W samym centrum Uchorowa, niedaleko sklepu i figury z Matką Boską Artur G. stracił panowanie nad autem. Akurat ze sklepu wychodziła Natalia S. Kobieta mieszka dosłownie 100 metrów dalej. Poszła po jedzenie dla dwójki swoich dzieci.
- Zanim ode mnie wyszła, zapytała się jeszcze o rozkład autobusów, bo chciała jechać na wybory - mówi nam ekspedientka, która w pechowy dzień jako ostatnia rozmawiała z ofiarą
Natalia nigdy nie wróciła do domu.
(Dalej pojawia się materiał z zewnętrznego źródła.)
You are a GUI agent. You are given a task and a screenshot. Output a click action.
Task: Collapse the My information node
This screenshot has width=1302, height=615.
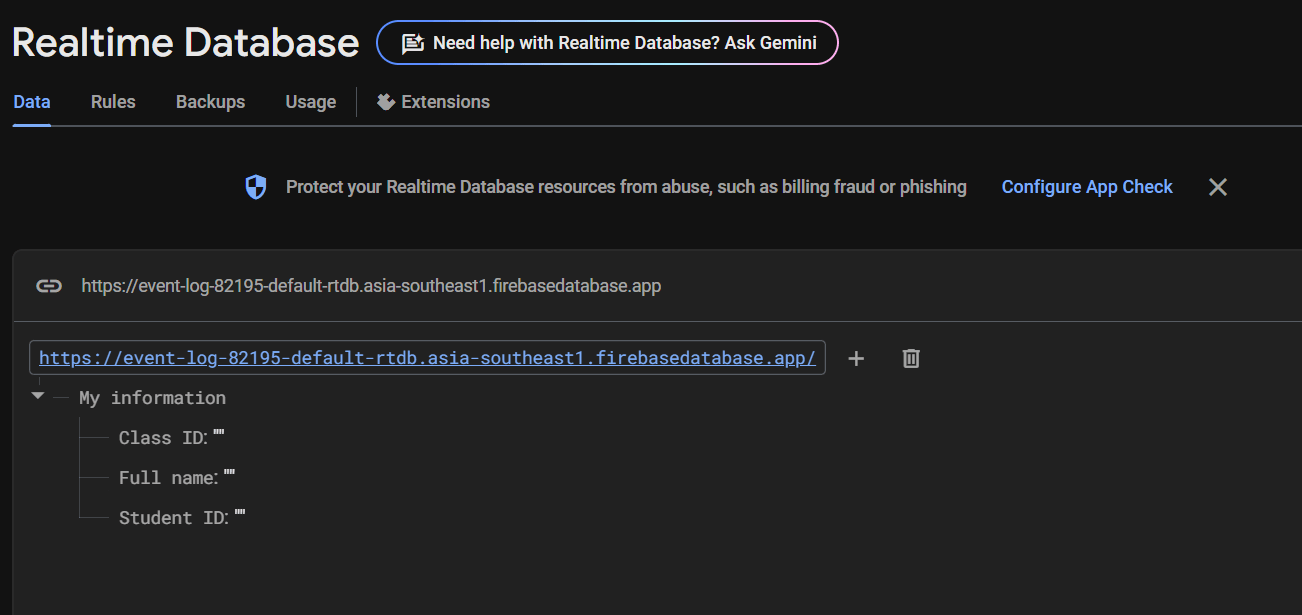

Artur G. dosłownie zmiótł ją z pobocza. - Na miejsce od razu wezwana została karetka. Na ratunek było jednak za późno - mówi Iwona Liszczyńska z poznańskiej policji.Według funkcjonariuszy pirat nie miał prawa jazdy. Usłyszał już prokuratorskie zarzuty i trafił do aresztu. Za spowodowanie po pijanemu wypadku ze skutkiem śmiertelnym grozi mu 12 lat więzienia. Żadna kara nie wróci jednak mamy dwójce synów Natalii S. - 10-miesięcznemu Brajankowi i 7-letniemu Adriankowi.